Hacker News new | ask | show | jobs
by lrem 1674 days ago
Being a Googler privy to the internal postmortem: there was no way to trigger this externally (the faulty server is in the control plane) AND triggering this by a Google engineer would require some determination and leaving a ton of audit trail.
1 comments

>This incident was caused by a bug in the configuration pipeline that propagates customer configuration rules to GCLB.

This line suggested it could be triggered from a customer. Is this inaccurate?

Hi. I helped write some of the internal postmortem and manage the data plane side of the team that responded to this.

Please allow me to reassure you: No. Absolutely not in this case.
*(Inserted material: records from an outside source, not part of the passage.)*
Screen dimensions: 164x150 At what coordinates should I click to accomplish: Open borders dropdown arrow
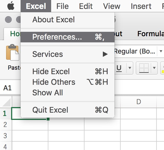click(154, 68)
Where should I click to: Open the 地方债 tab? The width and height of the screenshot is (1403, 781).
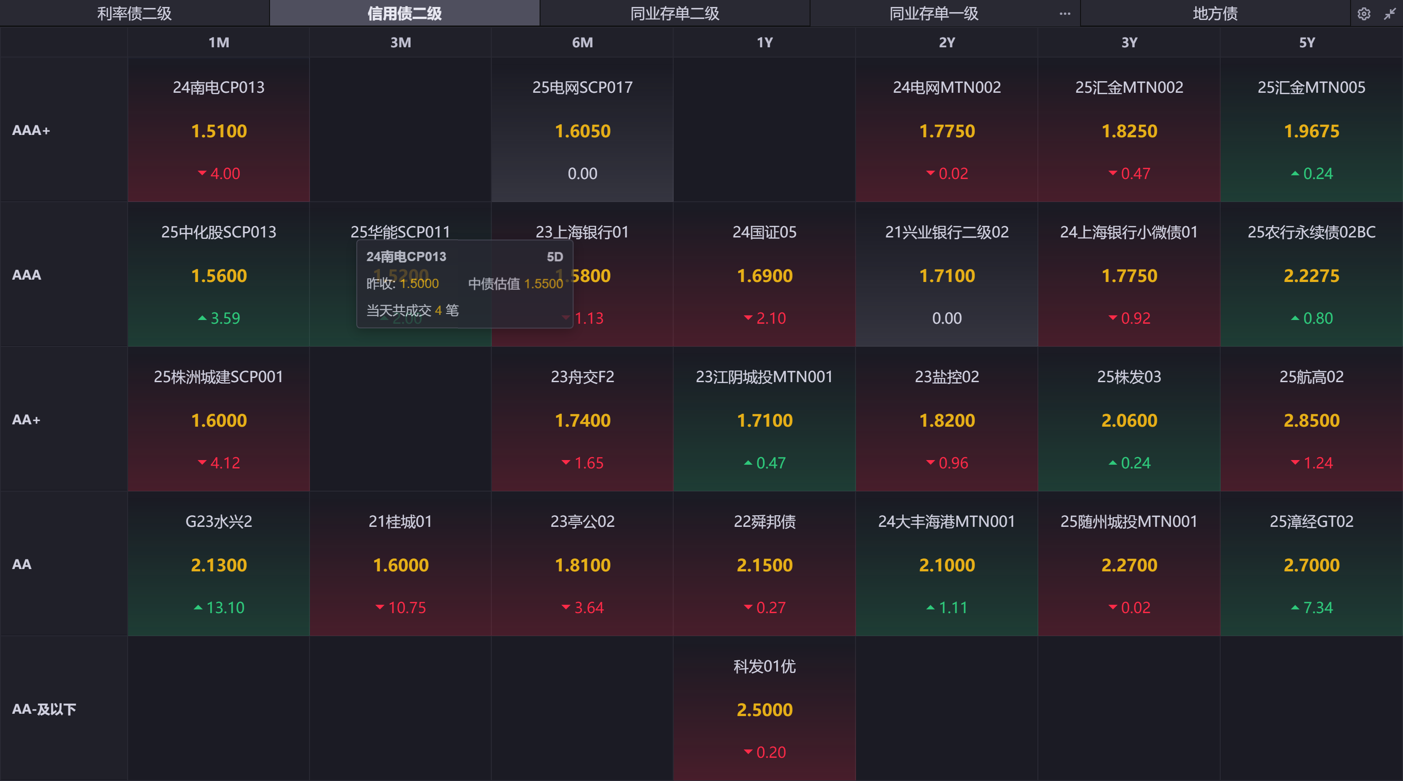coord(1215,14)
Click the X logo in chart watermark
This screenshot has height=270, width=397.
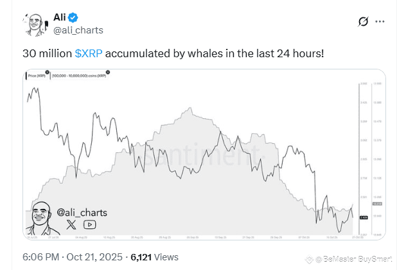(x=71, y=224)
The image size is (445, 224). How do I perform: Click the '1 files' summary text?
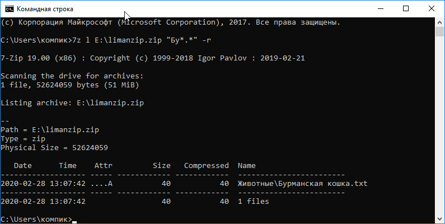253,201

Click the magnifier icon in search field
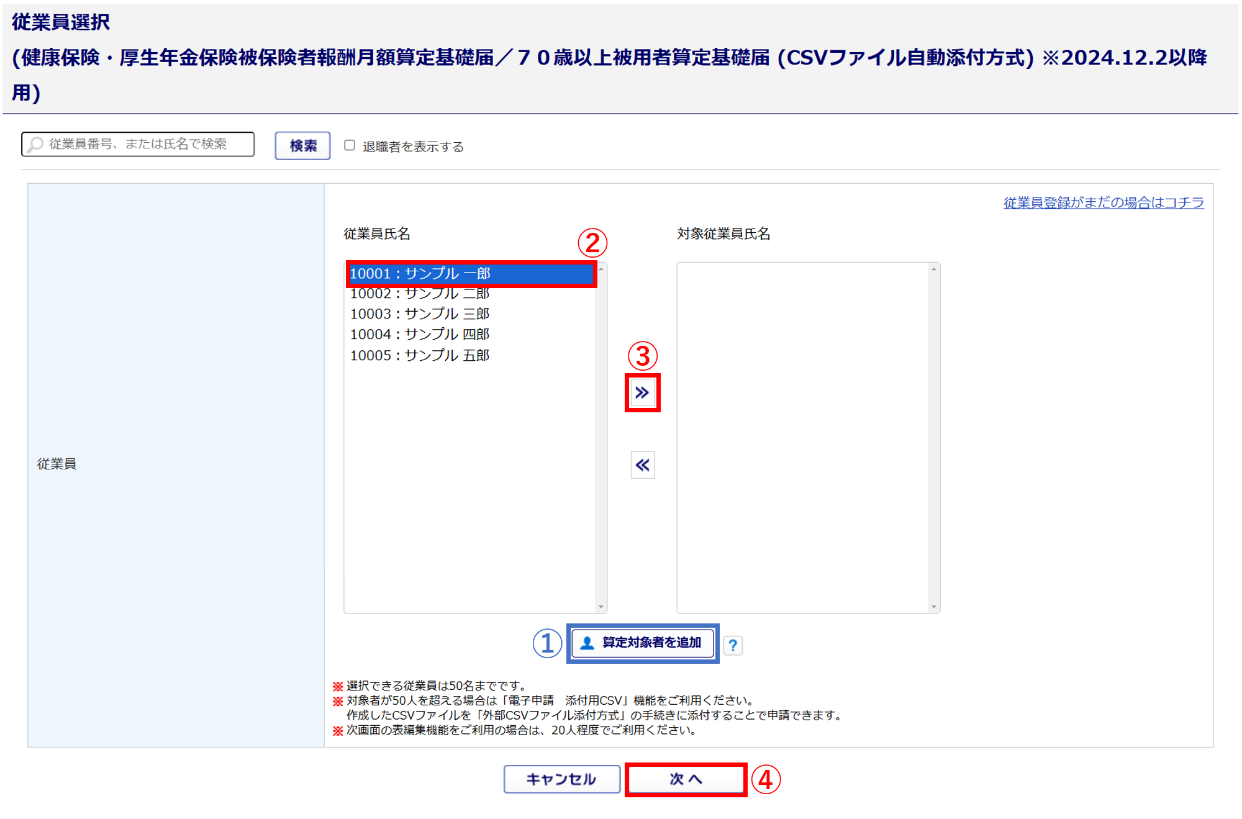36,144
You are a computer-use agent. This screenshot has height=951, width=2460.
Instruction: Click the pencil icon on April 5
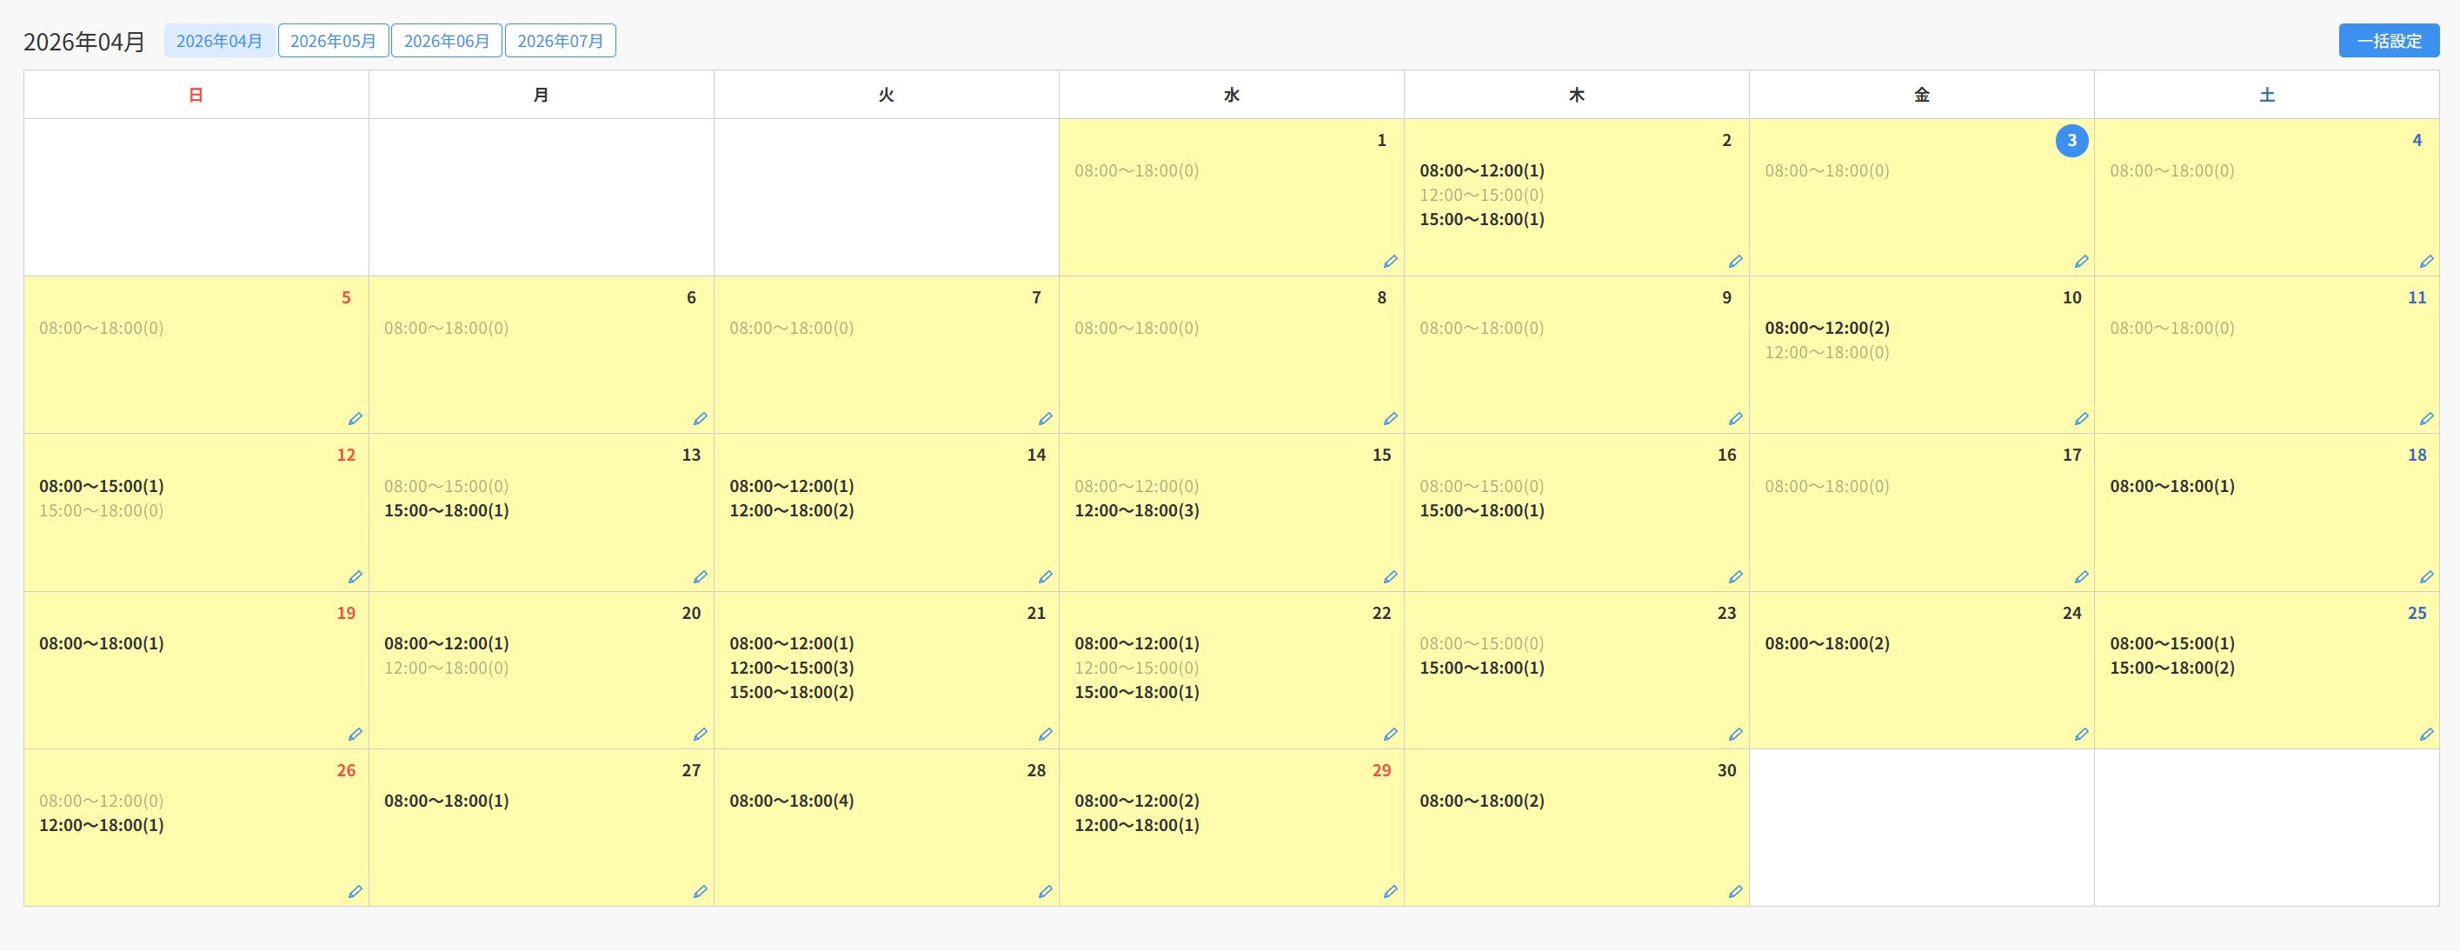[355, 419]
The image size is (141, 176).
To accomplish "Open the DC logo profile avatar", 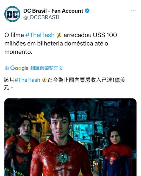I will click(12, 14).

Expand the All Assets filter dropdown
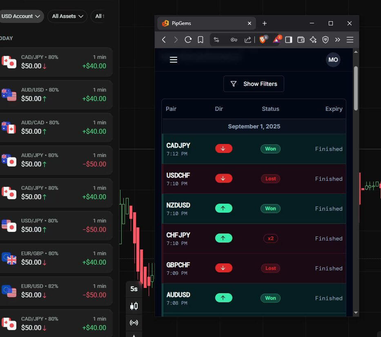pyautogui.click(x=67, y=16)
Not even slightly.

Any engineer can tell you customer configuration contents can cause bugs in configuration pipelines, but that's multiple layers away from this issue in our particular case.

Google runs microservices, so when the public postmortem mentions pipeline, it is a series of servers talking to each other. The problem happened towards the end of the pipeline, after multiple processing steps of the original user input. Furthermore, it was caused by a race condition, not mishandling invalid input.
Hard to know without access to the postmortem, but without it, I can think or two generalization possibilities to take advantage: 1) make config changes very quickly (very likely to have mitigations here), 2) make the configuration extremely large (what is valid but too large?), 3) both.

Inflict an off by one error? Joke.